However, she did not blow up the shed herself but rather asked the British Army to bomb it for her in a field.
She then recreated the explosion scene in the gallery space, bringing together all the fragments and suspending them in mid-air. Eerie lighting cast onto the installation made the once familiar object become abstract shadow shapes, and with the title Cold Dark Matter, Parker seems to be drawing parallels with dark matter in the universe and the explosion that both destroyed and created life.

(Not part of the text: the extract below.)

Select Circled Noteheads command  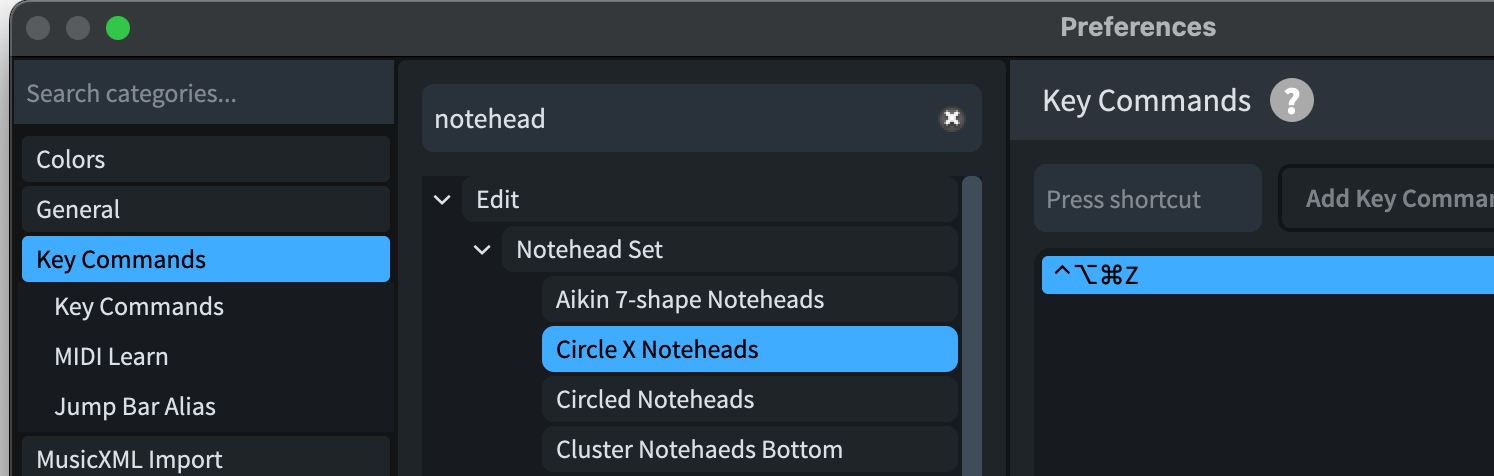[749, 400]
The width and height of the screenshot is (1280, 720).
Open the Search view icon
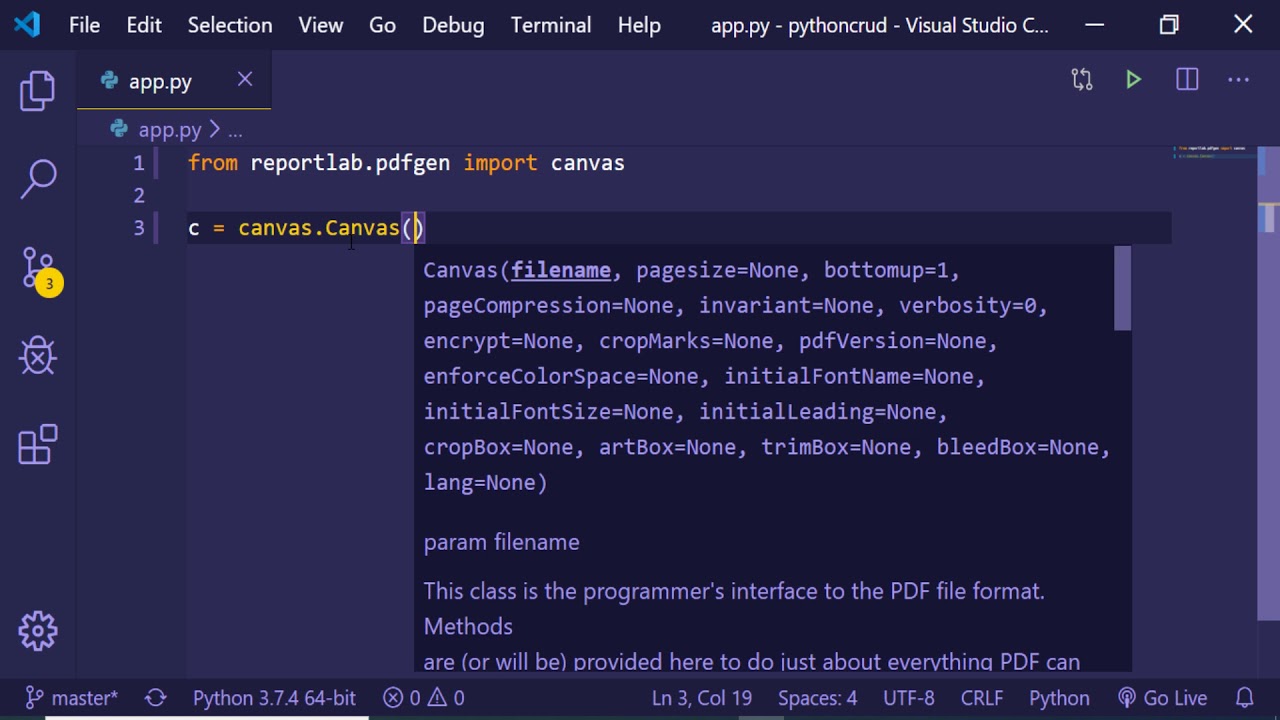pos(38,179)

The End of Uncle Tom and the Grand Allegorical Tableau of Eva in Heaven (1995) by Kara Walker
|Artist||Kara Walker (1969 – Present)|
|Medium||Installation of black silhouettes|
|Where It Is Housed||Brooklyn Museum, New York City, United States|
American artist Kara Walker is best known for her monumental theatrical monochrome silhouettes. Her work often addresses the problematic racial history of America and touches on themes such as race, sexuality, gender, identity, and violence. Her work has a strong narrative quality, which can be seen in her often-lengthy titles.
Her works are inspired by historical events, similar to how history paintings were used to commemorate notable events such as war victories.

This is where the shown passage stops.